After a brief bit of looking into this, a typical way this is described is with 24 frames per second as a baseline recording speed. Then recording at a higher speed and playing back at 24 fps gives a slow motion video. In these terms, 1000 fps is approximately a 35x speedup. A 1000x speedup is approximately 24000 fps.
- JBlack 4 Feb 2025 1:31 UTC
  4 points
  2
  Parent
  Let’s say a fast human can type around 80 words per minute. A rough average token conversion is 0.75 tokens per word. Lets call that 110 tokens/sec.
  Isn’t that 110 tokens/min, or about 2 tokens/sec? (I think the tokens/word might be words/token, too)

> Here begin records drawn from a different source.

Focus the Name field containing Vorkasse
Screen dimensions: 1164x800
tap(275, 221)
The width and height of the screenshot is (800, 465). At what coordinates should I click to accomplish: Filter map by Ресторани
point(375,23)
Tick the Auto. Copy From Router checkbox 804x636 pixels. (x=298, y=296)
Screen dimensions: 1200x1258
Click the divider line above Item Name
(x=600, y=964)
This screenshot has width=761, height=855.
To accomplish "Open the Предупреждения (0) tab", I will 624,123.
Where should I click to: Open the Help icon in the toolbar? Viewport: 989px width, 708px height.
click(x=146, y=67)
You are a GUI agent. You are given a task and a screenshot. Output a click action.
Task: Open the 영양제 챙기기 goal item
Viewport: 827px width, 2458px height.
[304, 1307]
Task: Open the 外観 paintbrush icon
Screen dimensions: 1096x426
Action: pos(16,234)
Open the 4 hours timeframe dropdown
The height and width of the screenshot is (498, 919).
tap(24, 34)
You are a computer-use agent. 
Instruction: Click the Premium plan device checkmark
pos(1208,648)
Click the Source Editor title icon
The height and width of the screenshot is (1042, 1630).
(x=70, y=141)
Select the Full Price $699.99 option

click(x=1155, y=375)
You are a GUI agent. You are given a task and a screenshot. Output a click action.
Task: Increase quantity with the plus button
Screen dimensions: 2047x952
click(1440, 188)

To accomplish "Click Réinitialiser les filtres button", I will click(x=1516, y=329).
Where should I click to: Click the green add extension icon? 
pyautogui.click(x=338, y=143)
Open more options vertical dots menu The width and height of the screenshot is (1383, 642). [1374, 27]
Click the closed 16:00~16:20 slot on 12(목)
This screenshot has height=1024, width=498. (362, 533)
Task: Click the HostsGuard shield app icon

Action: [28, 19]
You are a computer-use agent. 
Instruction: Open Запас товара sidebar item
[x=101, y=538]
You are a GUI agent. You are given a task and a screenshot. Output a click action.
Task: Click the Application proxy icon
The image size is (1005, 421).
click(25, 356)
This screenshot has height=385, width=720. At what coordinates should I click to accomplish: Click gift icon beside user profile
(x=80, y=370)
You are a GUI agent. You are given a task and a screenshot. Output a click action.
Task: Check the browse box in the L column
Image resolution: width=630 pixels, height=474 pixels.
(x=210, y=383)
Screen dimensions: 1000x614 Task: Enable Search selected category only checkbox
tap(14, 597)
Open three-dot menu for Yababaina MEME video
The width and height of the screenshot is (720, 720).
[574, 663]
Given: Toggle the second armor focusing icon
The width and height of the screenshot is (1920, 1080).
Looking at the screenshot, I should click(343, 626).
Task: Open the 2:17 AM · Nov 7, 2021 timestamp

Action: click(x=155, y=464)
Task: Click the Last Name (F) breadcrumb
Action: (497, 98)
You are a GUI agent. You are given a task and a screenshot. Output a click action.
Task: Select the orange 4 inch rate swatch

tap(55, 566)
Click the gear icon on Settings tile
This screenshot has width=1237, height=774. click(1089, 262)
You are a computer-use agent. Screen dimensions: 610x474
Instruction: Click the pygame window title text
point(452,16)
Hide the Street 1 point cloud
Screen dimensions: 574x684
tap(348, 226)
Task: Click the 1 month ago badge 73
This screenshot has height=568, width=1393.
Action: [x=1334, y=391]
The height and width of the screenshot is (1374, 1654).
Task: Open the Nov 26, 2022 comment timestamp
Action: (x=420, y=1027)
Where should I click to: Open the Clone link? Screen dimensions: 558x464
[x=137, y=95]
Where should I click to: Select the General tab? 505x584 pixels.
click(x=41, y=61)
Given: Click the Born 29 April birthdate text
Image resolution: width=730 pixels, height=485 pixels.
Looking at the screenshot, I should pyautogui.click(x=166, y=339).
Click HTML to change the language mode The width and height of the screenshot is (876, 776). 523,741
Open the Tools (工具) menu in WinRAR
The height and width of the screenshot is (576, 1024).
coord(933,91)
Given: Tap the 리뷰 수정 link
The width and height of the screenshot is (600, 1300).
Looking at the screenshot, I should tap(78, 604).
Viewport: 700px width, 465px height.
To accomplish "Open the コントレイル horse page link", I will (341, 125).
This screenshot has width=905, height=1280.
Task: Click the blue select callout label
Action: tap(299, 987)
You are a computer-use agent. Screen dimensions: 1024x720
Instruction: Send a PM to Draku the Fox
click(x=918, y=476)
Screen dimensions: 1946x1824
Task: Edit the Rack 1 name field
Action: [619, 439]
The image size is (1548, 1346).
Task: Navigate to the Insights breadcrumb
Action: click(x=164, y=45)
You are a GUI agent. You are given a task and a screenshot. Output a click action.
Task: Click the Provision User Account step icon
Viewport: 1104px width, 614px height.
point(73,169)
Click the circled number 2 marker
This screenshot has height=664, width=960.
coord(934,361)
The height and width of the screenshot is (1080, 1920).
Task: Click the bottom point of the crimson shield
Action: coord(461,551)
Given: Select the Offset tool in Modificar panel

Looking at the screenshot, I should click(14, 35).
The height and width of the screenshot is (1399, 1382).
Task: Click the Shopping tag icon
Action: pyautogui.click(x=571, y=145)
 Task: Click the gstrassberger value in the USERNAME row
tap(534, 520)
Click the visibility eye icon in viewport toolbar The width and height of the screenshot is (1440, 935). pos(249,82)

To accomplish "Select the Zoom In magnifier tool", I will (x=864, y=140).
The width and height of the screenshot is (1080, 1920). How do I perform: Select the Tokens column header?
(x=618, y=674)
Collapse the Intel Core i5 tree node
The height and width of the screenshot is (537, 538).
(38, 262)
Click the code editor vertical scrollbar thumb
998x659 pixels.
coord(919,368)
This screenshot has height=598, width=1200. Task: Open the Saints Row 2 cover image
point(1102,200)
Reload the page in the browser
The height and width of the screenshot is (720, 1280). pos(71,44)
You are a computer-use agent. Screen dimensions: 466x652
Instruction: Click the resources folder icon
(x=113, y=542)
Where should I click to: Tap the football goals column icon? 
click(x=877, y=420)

  - Nathan Helm-Burger 4 Feb 2025 5:16 UTC
    2 points
    0
    Parent
    Oops, yes.
- Nick_Tarleton 3 Feb 2025 19:19 UTC
  4 points
  0
  Parent
  I don’t see how it’s possible to make a useful comparison this way; human and LLM ability profiles, and just the nature of what they’re doing, are too different. An LLM can one-shot tasks that a human would need non-typing time to think about, so in that sense this underestimates the difference, but on a task that’s easy for a human but the LLM can only do with a long chain of thought, it overestimates the difference.
  
  Put differently: the things that LLMs can do with one shot and no CoT imply that they can do a whole lot of cognitive work in a single forward pass, maybe a lot more than a human can ever do in the time it takes to type one word. But that cognitive work doesn’t compound like a human’s; it has to pass through the bottleneck of a single token, and be substantially repeated on each future token (at least without modifications like Coconut).
  
  (Edit: The last sentence isn’t quite right — KV caching means the work doesn’t have to all be recomputed, though I would still say it doesn’t compound.)
  - Nathan Helm-Burger 3 Feb 2025 19:21 UTC
    2 points
    0
    Parent
    Yeah, of course. Just trying to get some kind of rough idea at what point future systems will be starting from.
    - Nick_Tarleton 3 Feb 2025 19:31 UTC
      4 points
      0
      Parent
      I don’t think it’s an outright meaningless comparison, but I think it’s bad enough that it feels misleading or net-negative-for-discourse to describe it the way your comment did. Not sure how to unpack that feeling further.
      - Nathan Helm-Burger 3 Feb 2025 19:37 UTC
        4 points
        0
        Parent
        Well, I upvoted your comment, which I think adds important nuance. I will also edit my shortform to explicitly say to check your comment. Hopefully, the combination of the two is not too misleading. Please add more thoughts as they occur to you about how better to frame this.
- ryan_greenblatt 3 Feb 2025 19:07 UTC
  4 points
  0
  Parent
  This is overall output throughput not latency (which would be output tokens per second for a single context).
  
  a single server with eight H200 GPUs connected using NVLink and NVLink Switch can run the full, 671-billion-parameter DeepSeek-R1 model at up to 3,872 tokens per second. This throughput
  
  This just claims that you can run a bunch of parallel instances of R1.
  - Nick_Tarleton 3 Feb 2025 19:25 UTC
    4 points
    2
    Parent
    https://artificialanalysis.ai/leaderboards/providers claims that Cerebras achieves that OOM performance, for a single prompt, for 70B-parameter models. So nothing as smart as R1 is currently that fast, but some smart things come close.
    - Nathan Helm-Burger 3 Feb 2025 19:30 UTC
      2 points
      0
      Parent
      Yeah, I just found a cerebras post which claims 2100 serial tokens/sec.
  - Nathan Helm-Burger 3 Feb 2025 19:11 UTC
    2 points
    0
    Parent
    Oops, bamboozled. Thanks, I’ll look into it more and edit accordingly.